SELECTED EXTRACT

▶

Same-Sex Marriage

This past week the Supreme Court of the United States ruled that same-sex couples have a constitutional right to marriage. There has been relatively no discussion of its effect on children, which, many would contend, is the principle reason for government’s involvement in marriage. But even less has been said about what this ruling means for the social science community through the Courts misuse of the research laid before it on children of same-sex couples.

In the Majority Opinion, Justice Kennedy asserts that children would not be harmed by legalizing same-sex marriage. On page 15 of the opinion, he states that same-sex marriage ought to be safeguarded because it “affords the permanency and stability important to children’s best interests”, a position affirmed by The National Council of Family Relations (NCFR) and  The American Sociological Association (ASA).  Their  research clearly influenced the court decision, but it was social science  so bad (and repeatedly defended) its  distortion of the findings had to be  deliberate for there  is no way that research this poor would get such a pass by these two professional bodies on any other issue.

◀

AVAILABLE DATA
▶

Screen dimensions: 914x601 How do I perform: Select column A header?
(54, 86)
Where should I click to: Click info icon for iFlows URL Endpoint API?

◀

TASK INSTRUCTIONS
Write the next part of the commentary on the same-sex marriage ruling and its use of social science research, starting right after its final sentence.

ANSWER FOR THIS EXERCISE
Social science seeks truth through methodological rigor to better inform the academy and the public. The research justifying the assertion that same-sex marriage helps children is repeatedly contradicted by rigorous research (see research from Dr. Paul Sullins, of Catholic University of American here, here, and here).
Furthermore, decades of research demonstrates that children do best when raised by their intact biological parents. Thus NCFR and ASA unwittingly painted themselves into a rather strange corner, as Pat Fagan, Director of The Marriage and Religion Research Institute (MARRI), explains:
…The logical conclusion of what they have submitted to the Supreme Court is that there is no impact on a child born to heterosexual parents and then separated from one parent and raised by the other parent and that parent’s new homosexual partner. This claim flatly contradicts incontrovertible evidence that child-parent separation even in a heterosexual context has a significant impact on the children involved. For the ASA’s “consensus” position to hold true, same-sex married parents must be uniquely superior to heterosexual parents in order to erase the natural consequences of such separations.  The conclusion is so implausible that the ASA does not draw it, but instead fills its brief with methods that fail “Statistics 101.
Clearly influenced by the “authority” of ASA and NCFR, the Supreme Court did not even acknowledge, and thus suppressed, the contrary social science evidence presented to them.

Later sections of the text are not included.